He started taking his first official lessons at age ten from a Tex-Mex Conjunto drummer and then started classical instruction on snare drum and various mallet percussion at age eleven. Phil is very pleased to have had band directors who allowed him to chuck the sheet music and jazz up percussion parts that were too dull. He loved the dueling nature of band solo contests.
In addition to Bongo Joe & drum lines, his biggest childhood musical influences were side two of the Disney record "Chilling, Thrilling Sounds of the Haunted House", cartoon music, and musical TV variety shows like Hee Haw, Sonny and Cher, the Jim Stafford Show and Tony Orlando and Dawn. Phil went through primary school years playing along with Rush, Led Zeppelin, Jean-Luc Ponty, Jimi Hendrix, Thin Lizzy, Elton John, Black Sabbath, Curtis Mayfield, KISS and Aerosmith. He also played with various rock and roll cover bands (occasionally sneaking in an original song).
Phil moved to Austin for college and was inspired by many of the drummers from local bands like the Big Boys, True Believers, Scratch Acid - all three manned by one of his all time favorite drummers Rey Washam - Zeitgeist/Reivers, Wild Seeds, Texas Instruments and the plethora of powerful, original music being created in Austin. He also became enamored with Keith Moon, George Hurley of the the Minutemen and many of the big band era's Afro-Latin-bop groups like Machito and contemporary African musicians like King Sunny Ade.

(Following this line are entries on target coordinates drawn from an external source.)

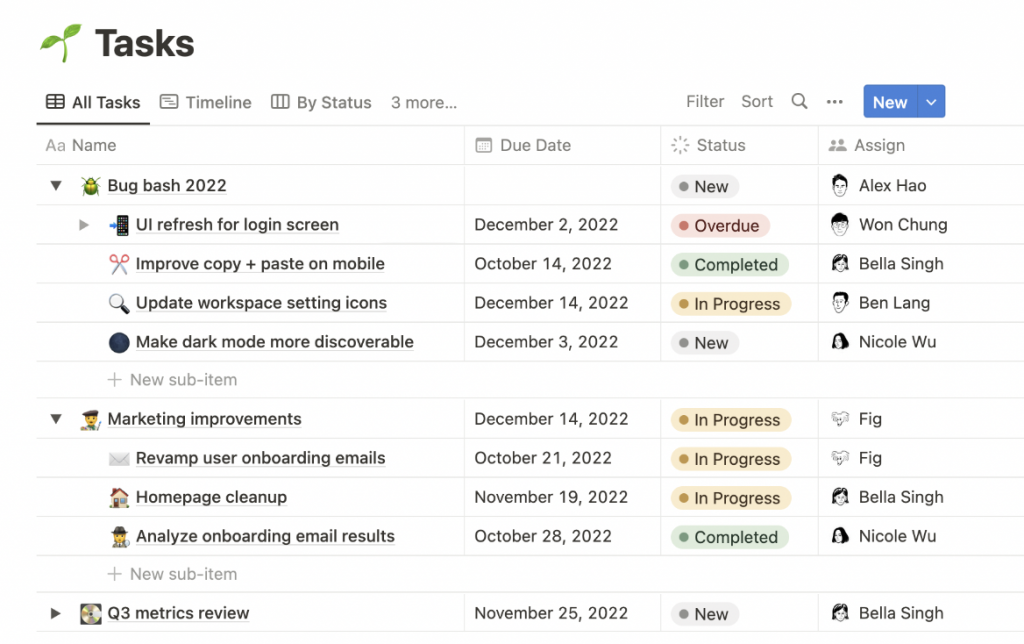Image resolution: width=1024 pixels, height=644 pixels.
Task: Click the beetle icon on Bug bash 2022
Action: (x=91, y=186)
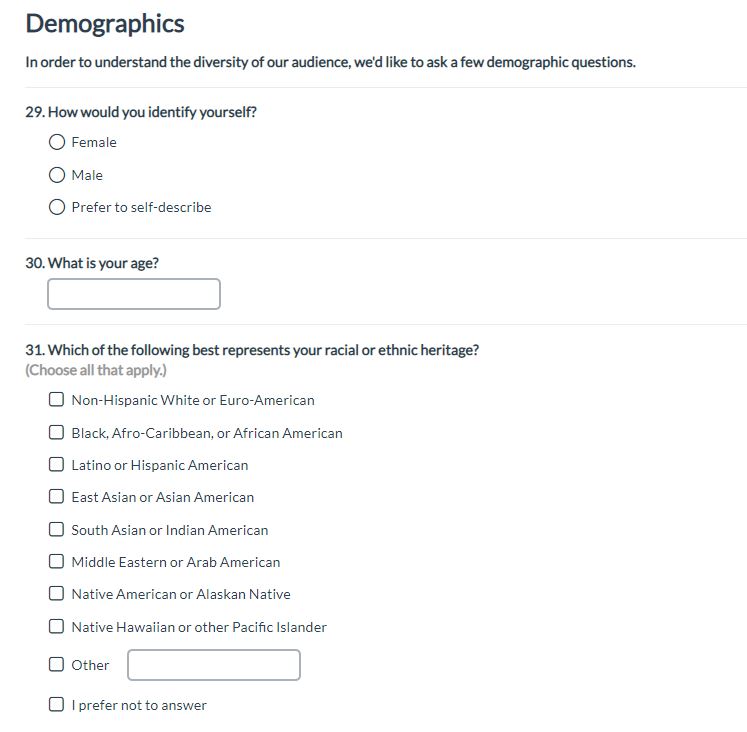Check Latino or Hispanic American
The image size is (747, 732).
[x=57, y=465]
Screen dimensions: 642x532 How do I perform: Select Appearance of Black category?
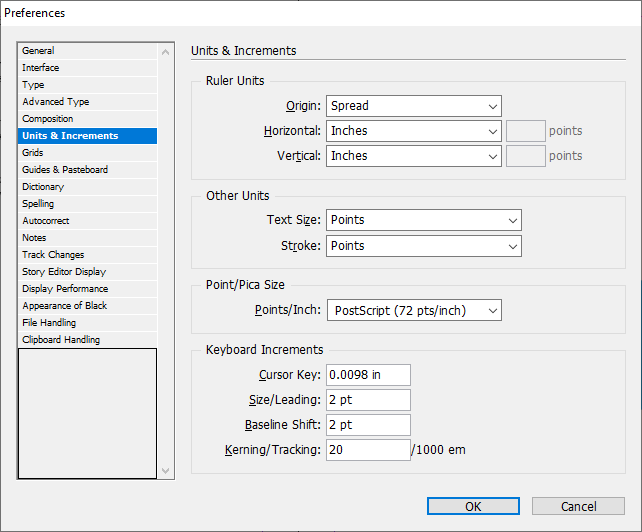point(87,306)
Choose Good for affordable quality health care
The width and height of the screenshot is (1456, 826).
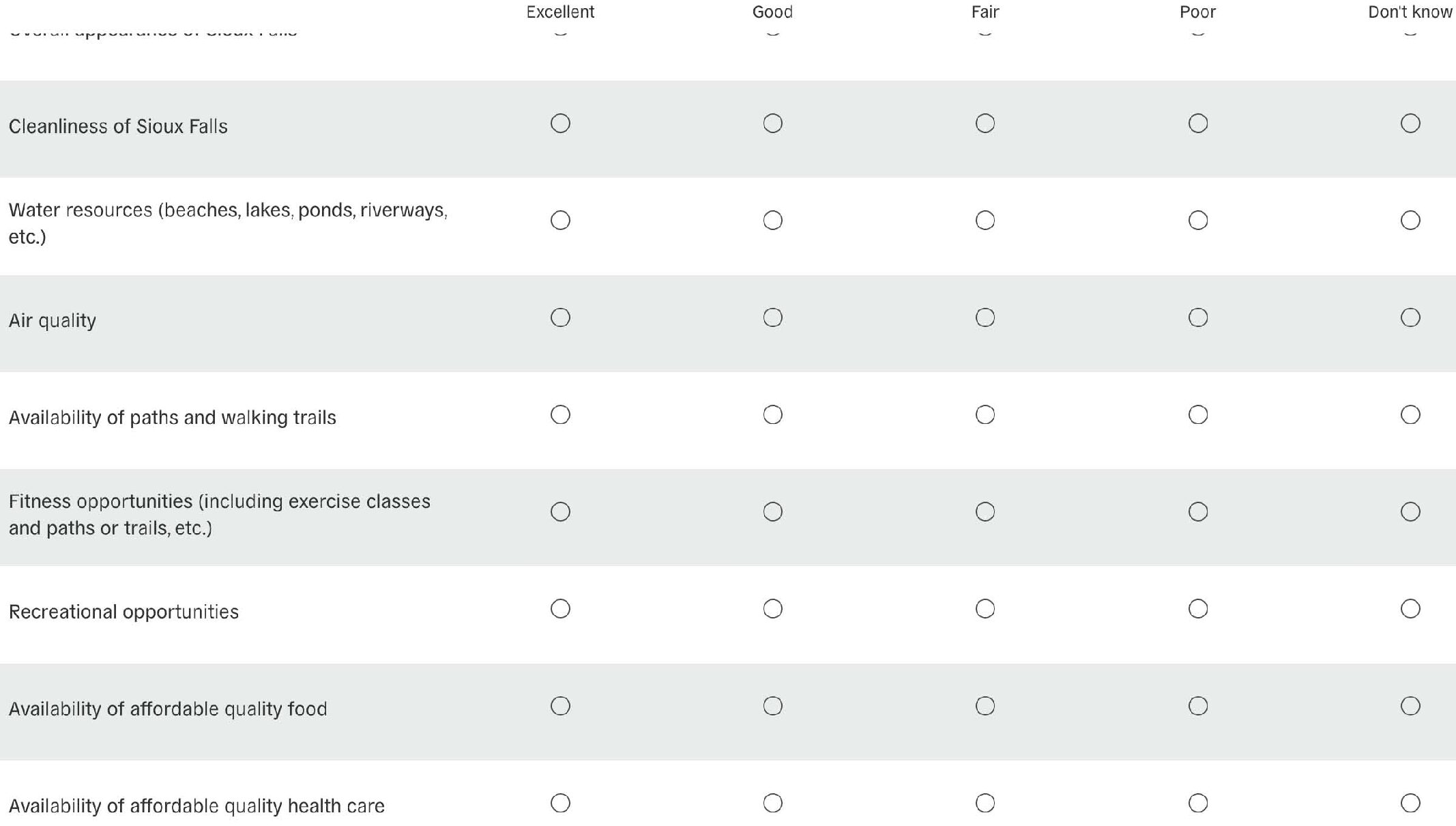pos(772,803)
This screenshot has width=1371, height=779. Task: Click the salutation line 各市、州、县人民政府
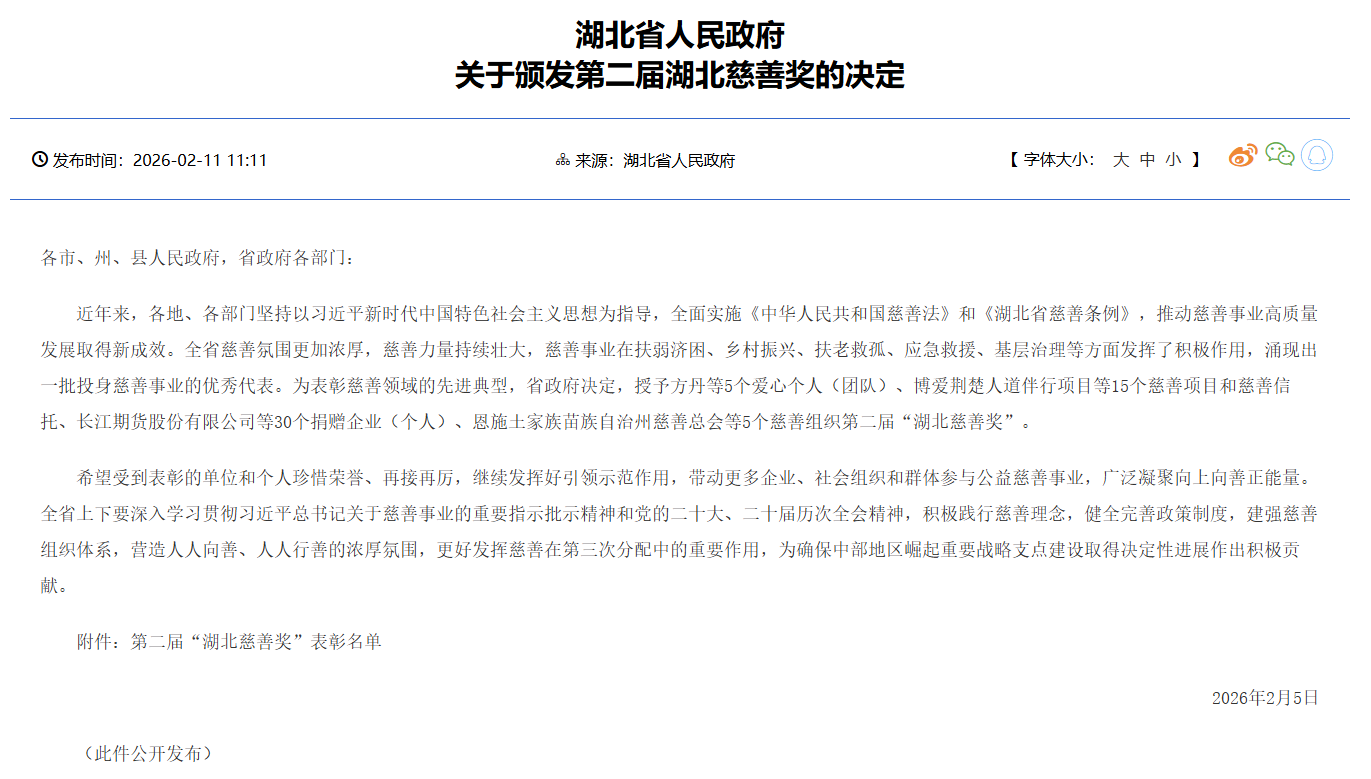(132, 255)
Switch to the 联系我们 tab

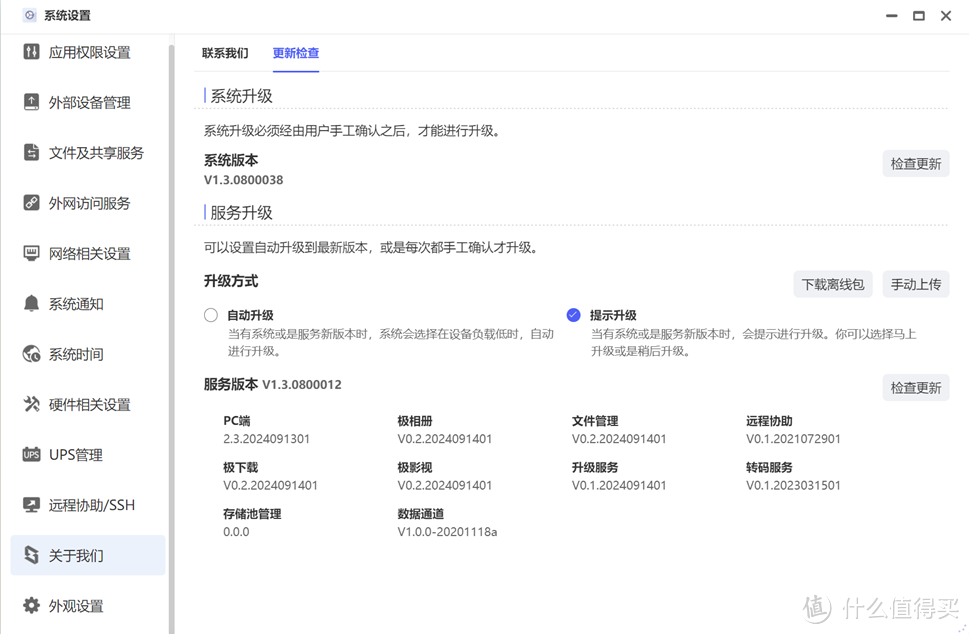224,52
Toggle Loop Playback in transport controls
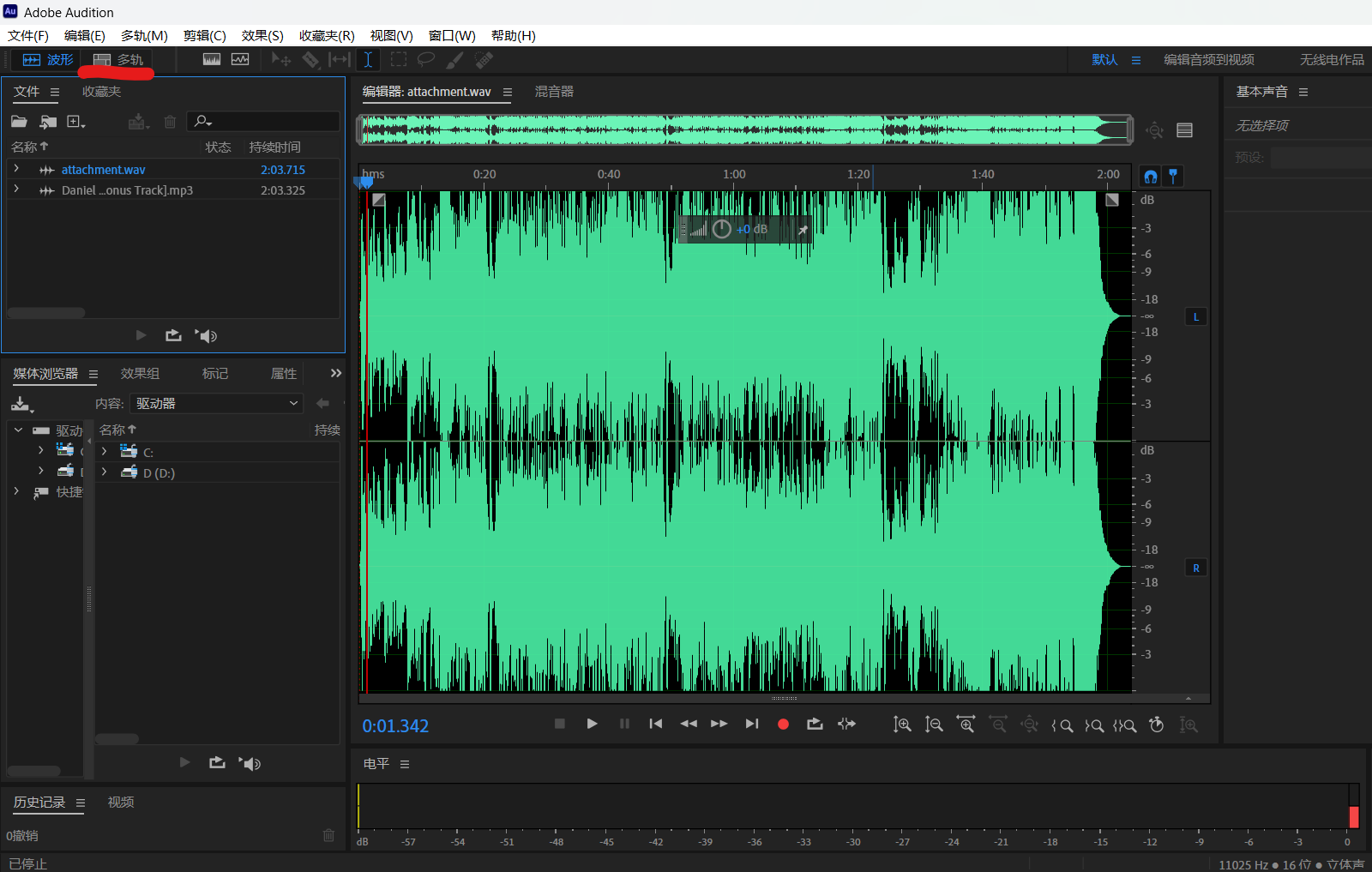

His first Austin band was a punk-rock-surf trio called Lucifer Jim (named after the bass player who kept tempting Phil to stay out late instead of going home to study). At this point he also started playing with Chris Burns (of the Pocket Fisherman) in a psychedelic, punk rock, power trio called the Slurpees. Phil then hooked up with some other local musicians to form the WayOuts.
The WayOuts first show was at the famous Liberty Lunch for a battle of the bands, which they won. From then on they became essentially a house band for the club and played shows with many great groups, such as Janes Addiction, Faith No More, the Replacements, Husker-Du, They Might Be Giants, Chris Isaak, John Cale (from the Velvet Underground), Smokey Robinson, The Wonder Stuff, Camper Van Beethoven, The Meat Puppets, 10,000 Maniacs, The Dead Milkmen, Spoon, Kelly Willis, Omar and the Howlers, Joe Ely, Otis Day and The Knights (from Animal House), King's X, Jonathan Richman (who they also backed up musically) and many others. They also toured in a van with Alejandro Escovedo. They signed with the English record label Yellow Moon (formerly Big Time Records) and their album Bite was produced by Phil Vinall (Flock of Seagulls, Mark Knopfler, XTC, Radiohead, Snowpatrol, Elastica, Black Sabbath, Dave Edmunds, Aztec Camera). Their song “What You Want” is the first song on the first episode of the TV show Veronica Mars.
Because, as Phil puts it, he was in the right place at the right time, he has had the pleasure of playing drums behind many great bands and musicians like Alejandro Escovedo, Jonathan Richman, Jean Caffeine, Double O-GO-GO (with Byron Scott of Bad Mutha Goose and Max Brody of Ministry) and the Black and White Years. He recently got back from a month long trip to Spain where he played with 10-string classical guitarist Ignacio Casatejada Cabeza's band Cañamo and Bluses Club and the Madrid power-rock group the Erectones.
Phil joined the Evildoers because he fell in love with their finely crafted power pop and great harmonies. As he put it, "You remind me of Husker Du," and to Phil that is very high praise.